Zero-shot segmentation using embeddings from a protein language model identifies functional regions in the human proteome
Fig 4
Segment Embedding Evaluation and Visualization Domain Types and Sub-Domains.
(A, C) Normalized confusion matrices for 1-nn assessment, precision is shown along the diagonal, and n is the number of ZPS segments. (A) Shows the top 20 most commonly occurring ProRule domains in the ZPS segments and (C) shows clusters a, b, c, and d of the protein kinase domain (as labelled in panel B). (B) A 2-dimensional UMAP of segment embeddings coloured by the domain the segment overlaps with.
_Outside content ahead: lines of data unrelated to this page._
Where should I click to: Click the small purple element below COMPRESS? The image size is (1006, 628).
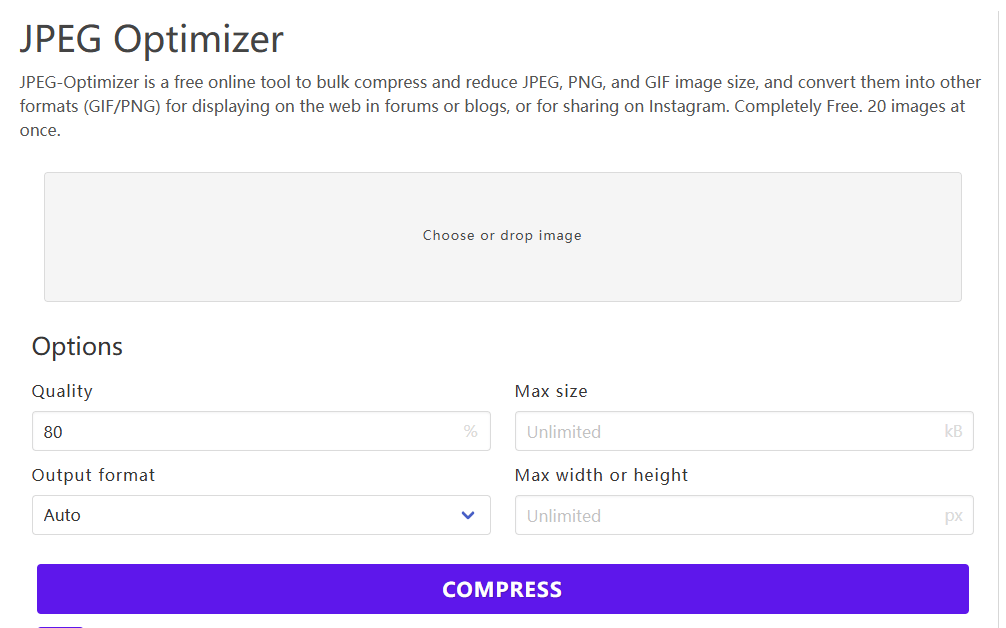click(x=60, y=625)
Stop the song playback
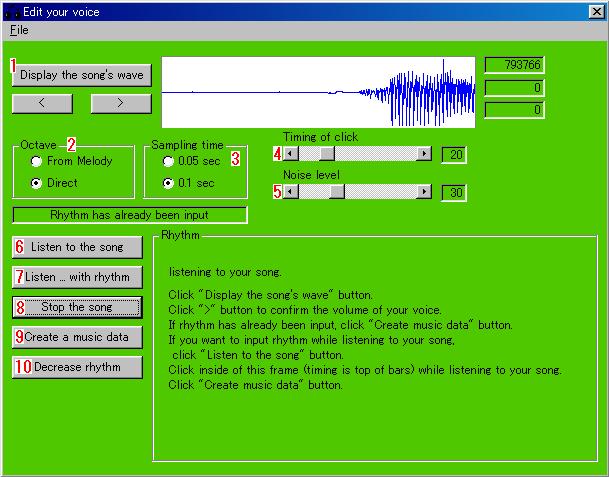 click(77, 307)
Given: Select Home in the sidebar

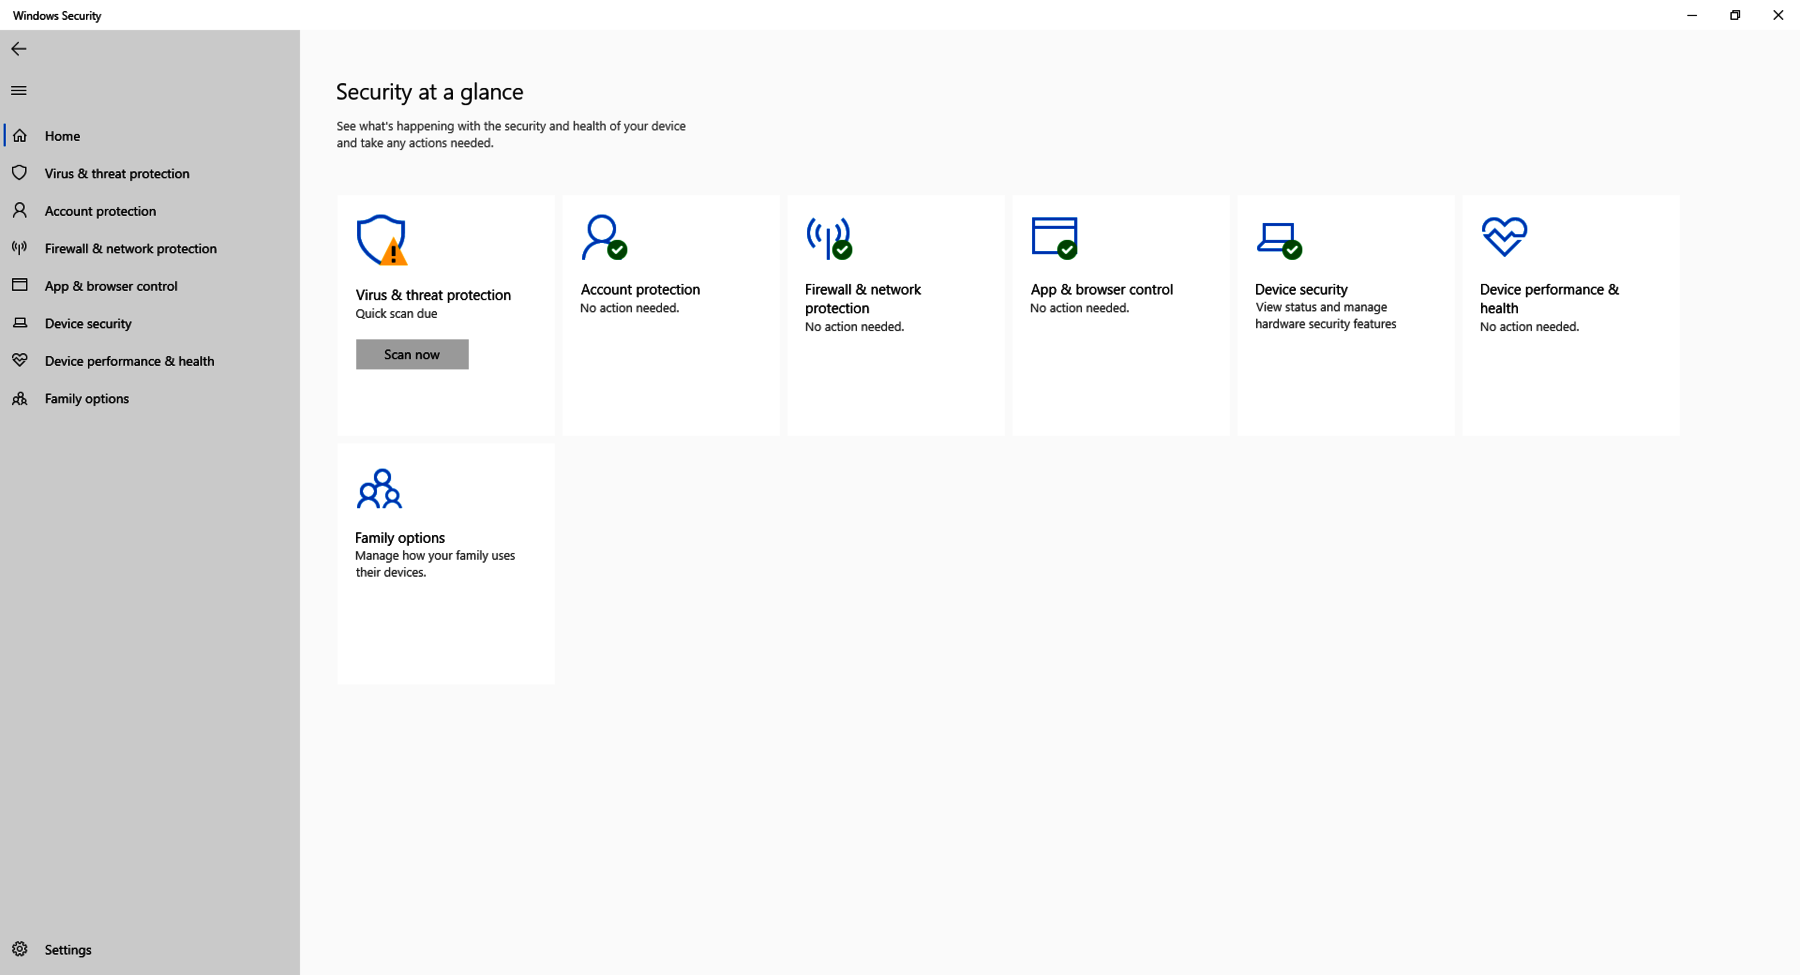Looking at the screenshot, I should (x=62, y=136).
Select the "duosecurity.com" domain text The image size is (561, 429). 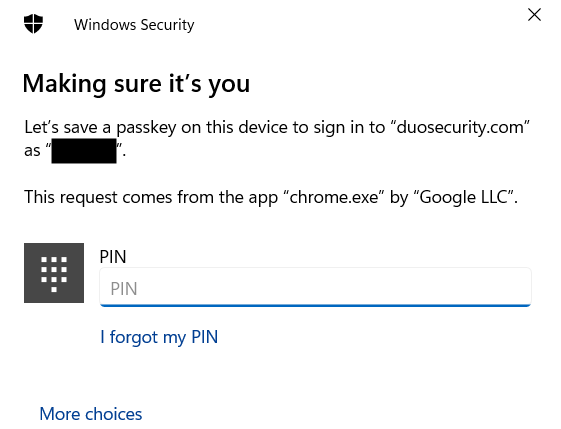pos(460,127)

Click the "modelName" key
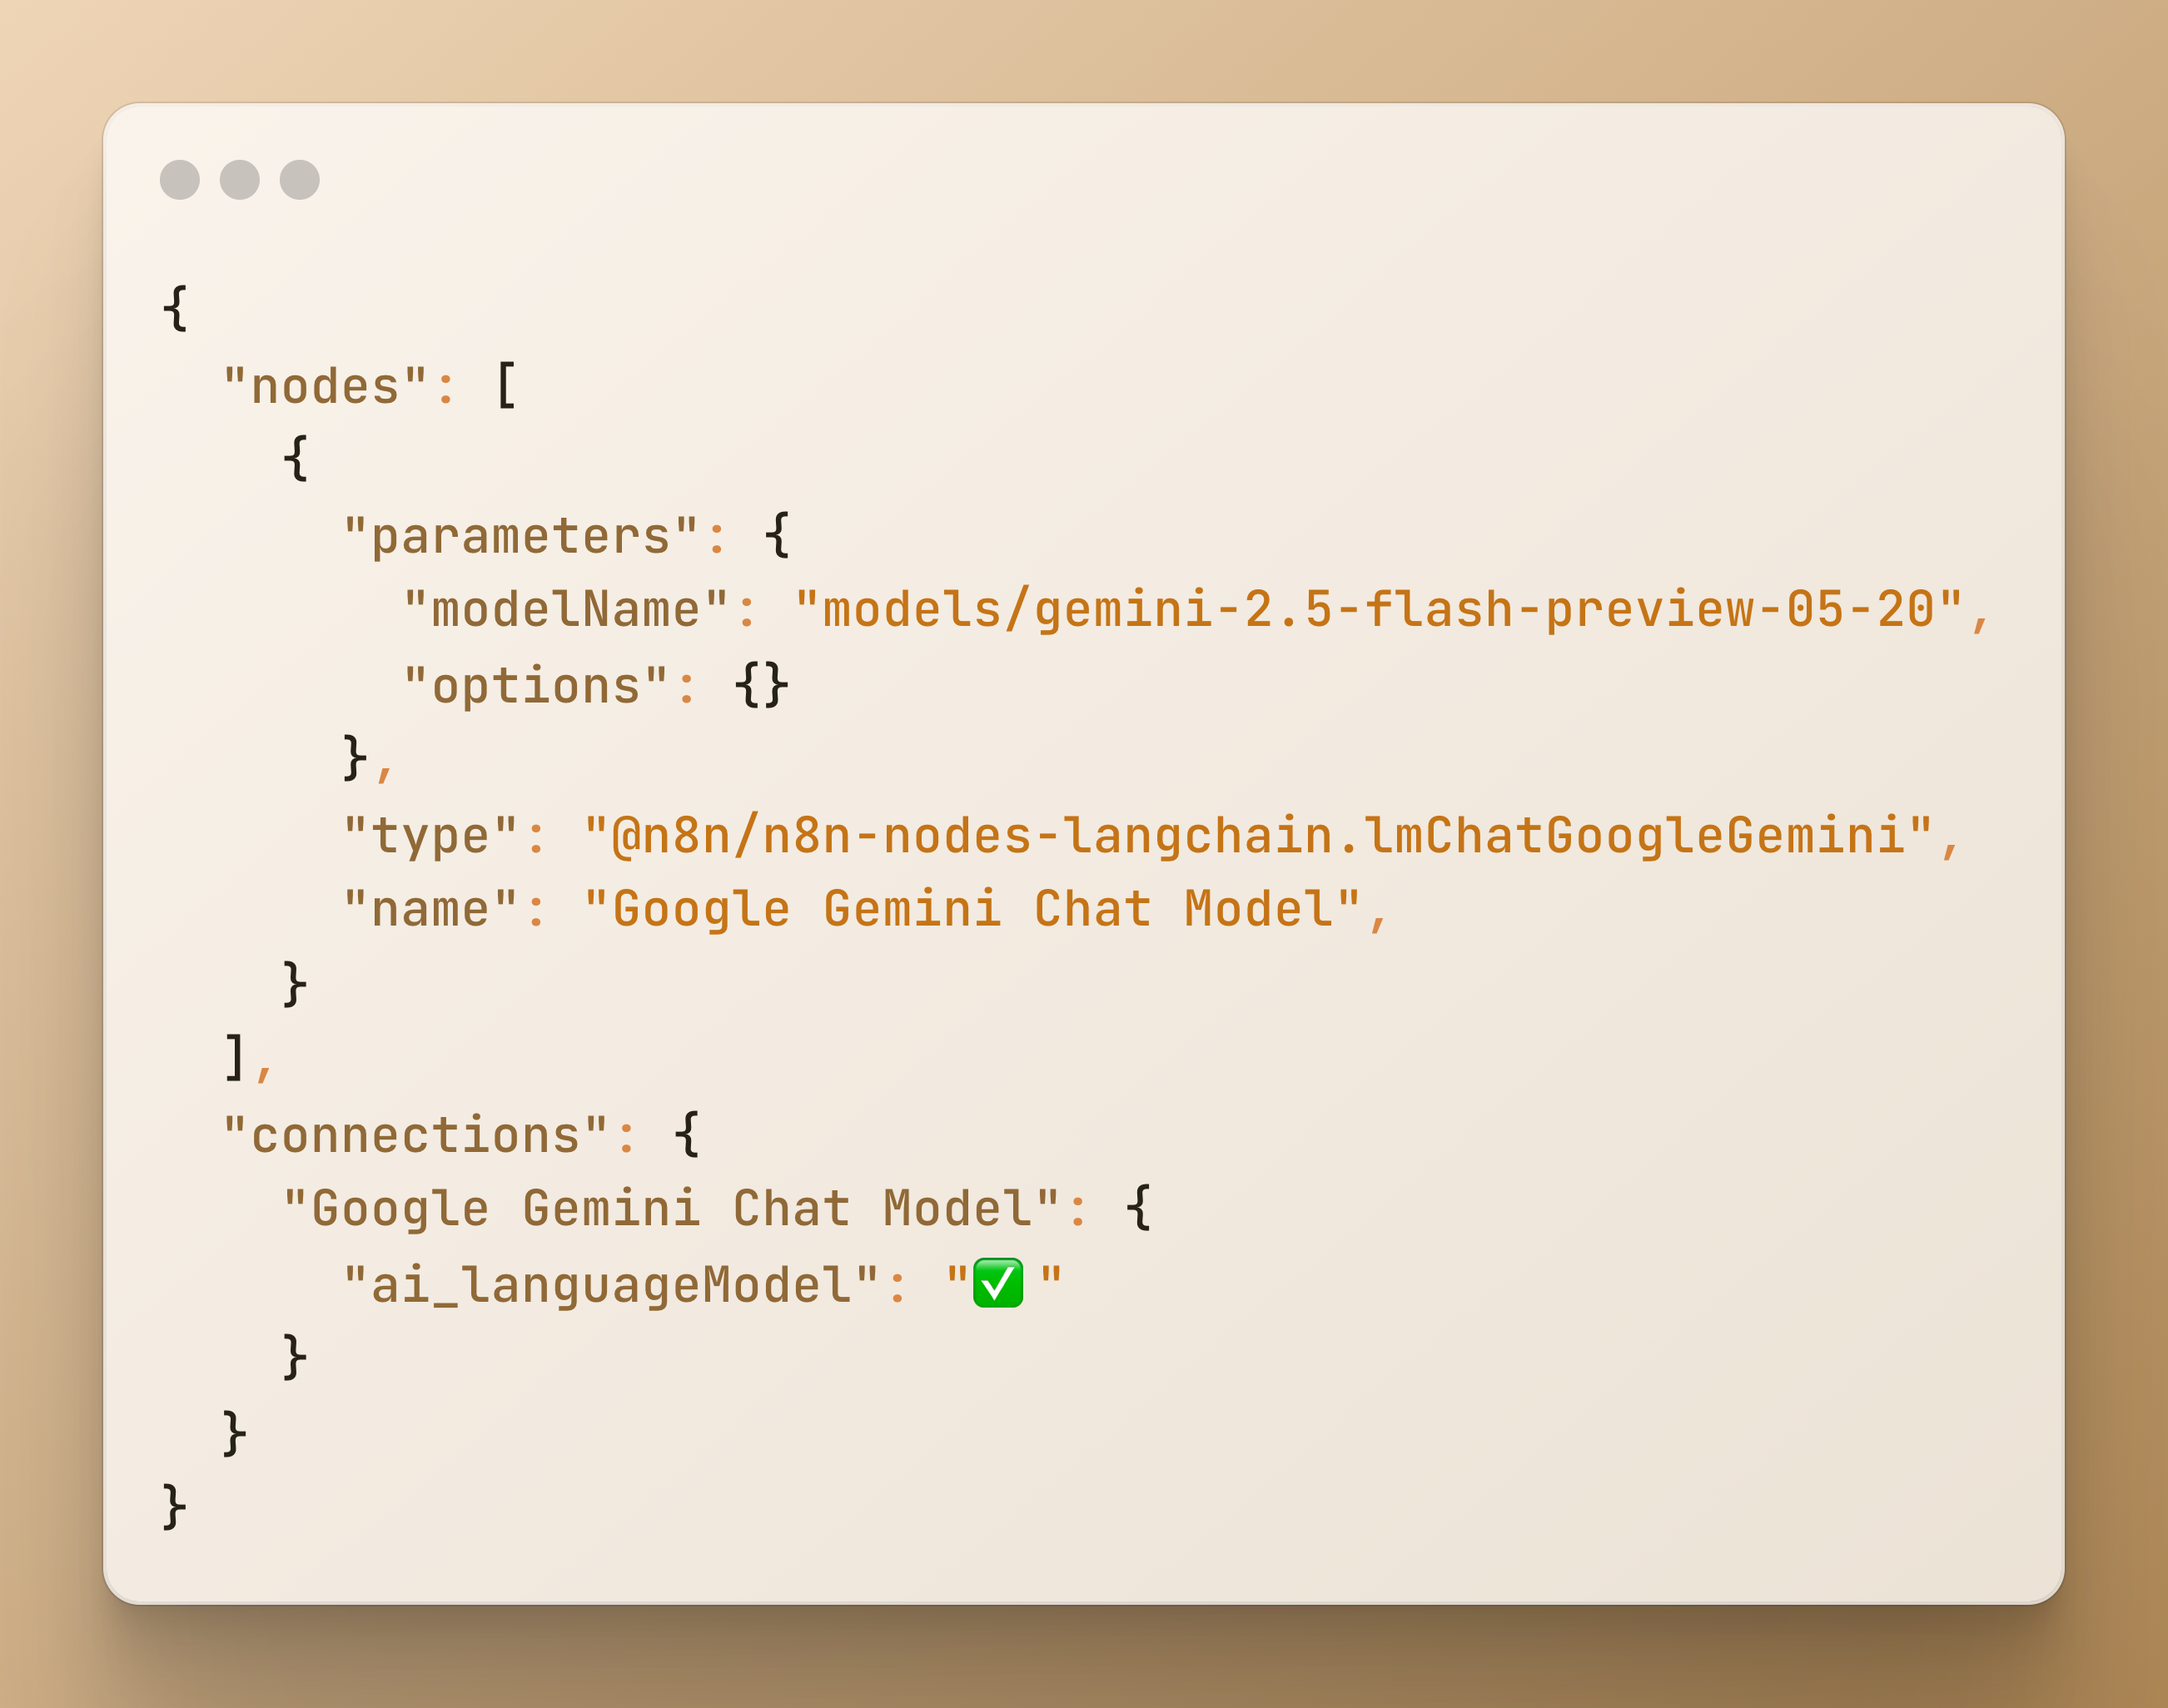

Clusters a, b, c, and d of the protein kinase domain segments are defined by their position in the UMAP. Each of the protein segments shown here were used in the 1-nn assessment. (D) The AlphaFoldDB structure of KAPCA (UniProt ID: P17612) with the protein kinase domain shown in colour, with sub-domains 1-5 (red), 5-7 (blue), 8-9 (orange), and 10-12(green). Sub-domains 1-5 are the small lobe and 5-12 are the large lobe, as defined in [42]. (E) AlphaFoldDB structures of KAPCA, CDK2 (UniProt ID: P24941), and PLK1 (UniProt ID: P53350), where colours are defined by clusters of protein kinase segments, including cluster c (red), cluster d (blue), cluster b (orange), and cluster a (green).